Record set
════════

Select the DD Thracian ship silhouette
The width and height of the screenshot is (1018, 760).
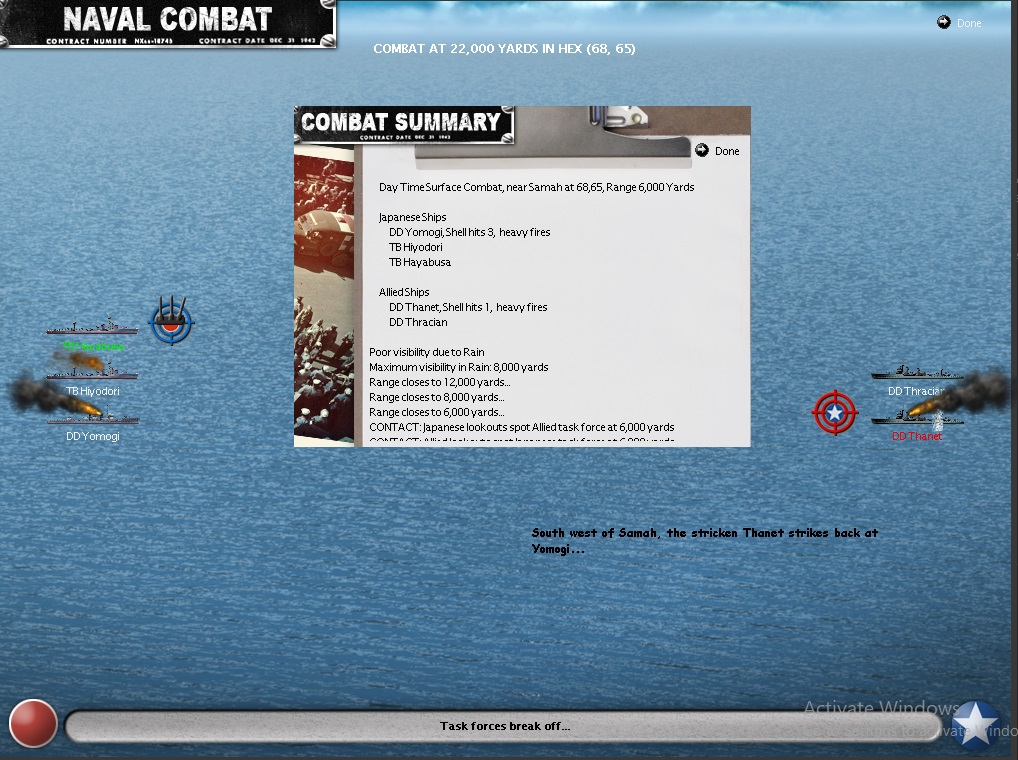(x=917, y=372)
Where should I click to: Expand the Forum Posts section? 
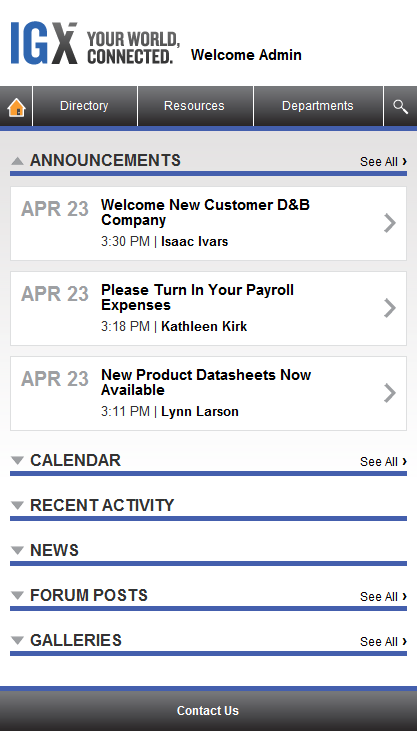17,596
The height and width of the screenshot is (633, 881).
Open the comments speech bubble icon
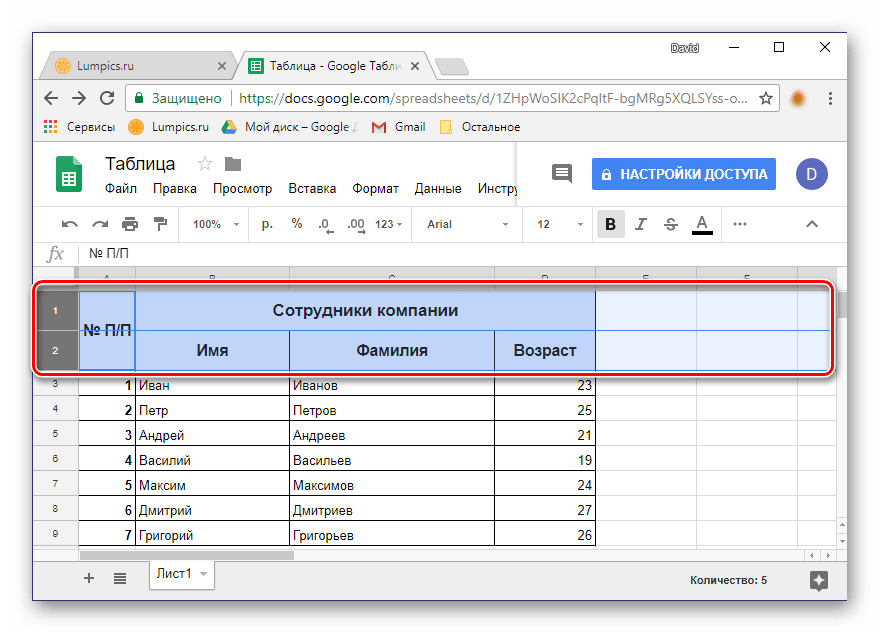click(562, 173)
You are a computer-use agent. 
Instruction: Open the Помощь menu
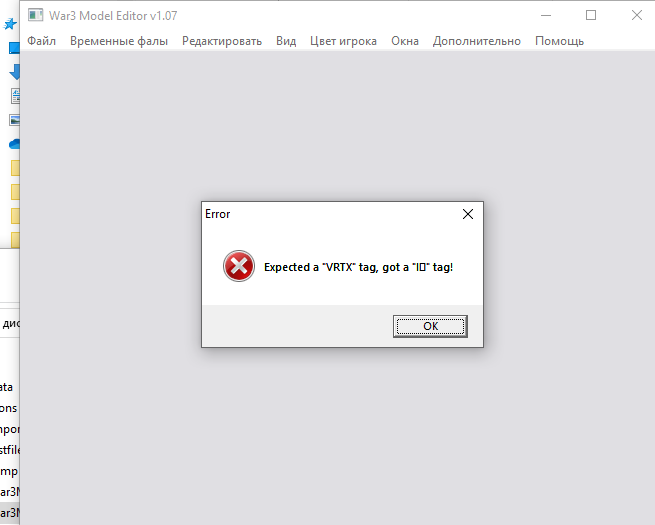pos(559,41)
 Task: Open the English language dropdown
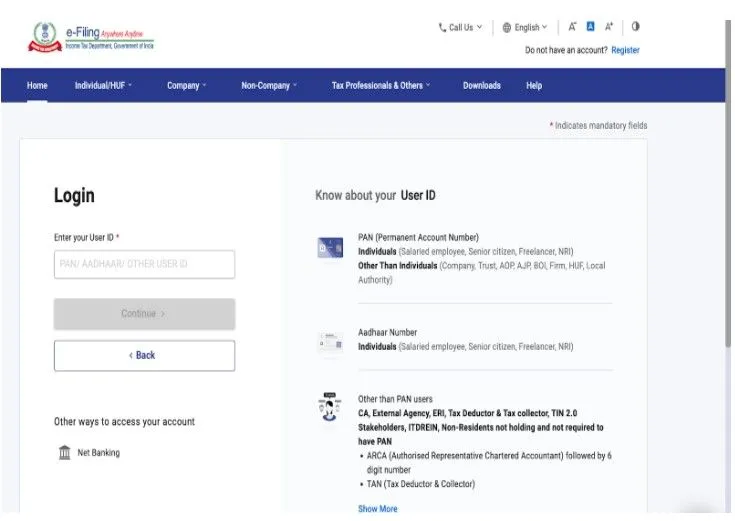pos(525,28)
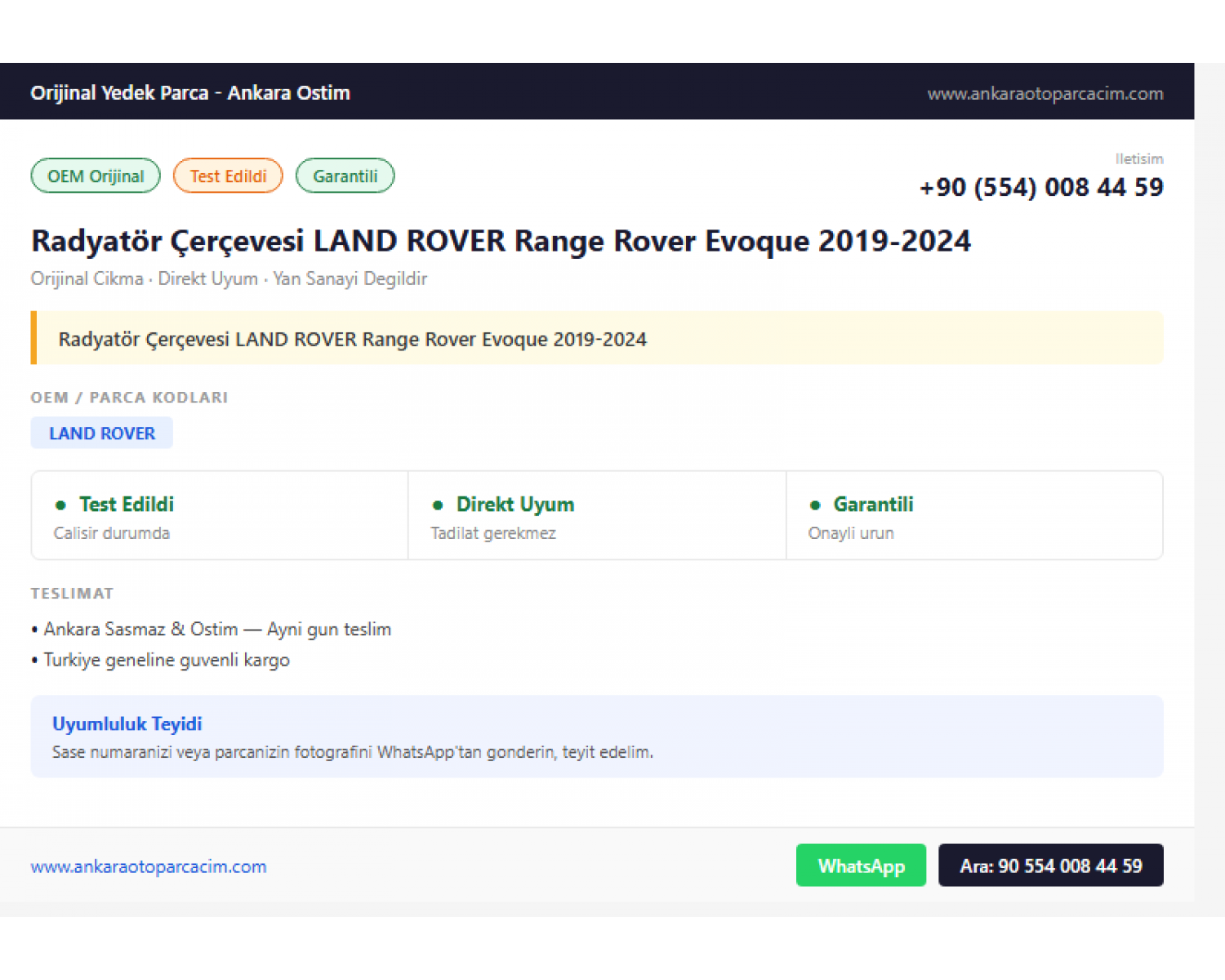
Task: Click the +90 (554) 008 44 59 phone number
Action: [1041, 187]
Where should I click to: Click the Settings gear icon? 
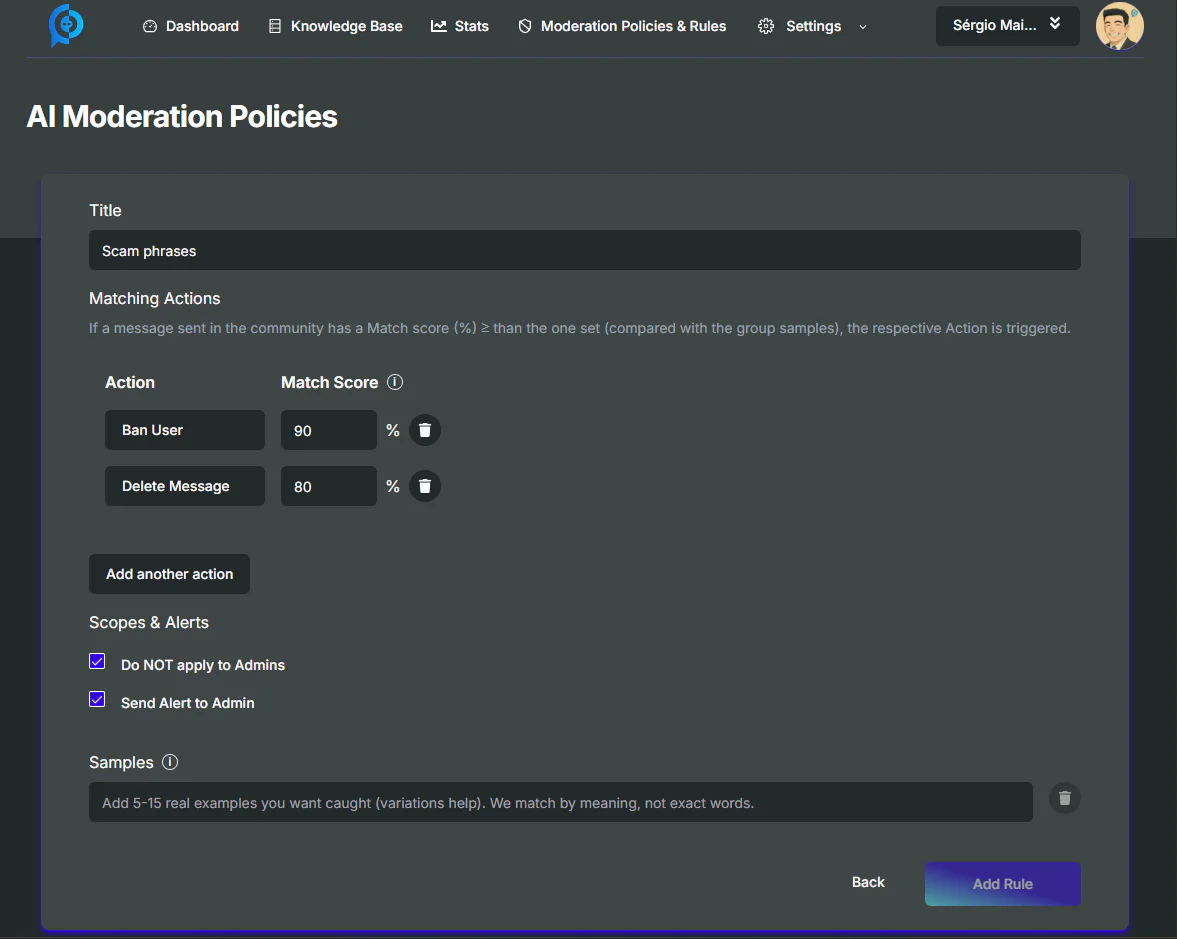[x=766, y=26]
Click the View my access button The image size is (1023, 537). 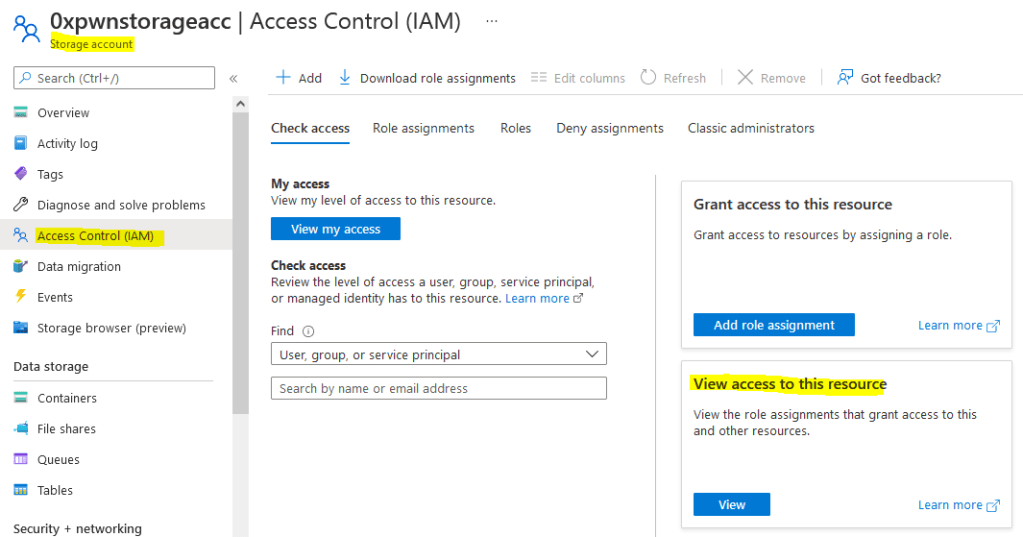tap(335, 229)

════════

Problem to work on
Please give back exactly the lines from the first line of the records above through the line containing "The height and", only those and both included, with the pictures removed.

Answer to the problem
Select the DD Thracian ship silhouette
The width and height of the screenshot is (1018, 760).
(x=917, y=372)
Where should I click to: Expand the Forum Posts section? 
17,596
The height and width of the screenshot is (633, 881).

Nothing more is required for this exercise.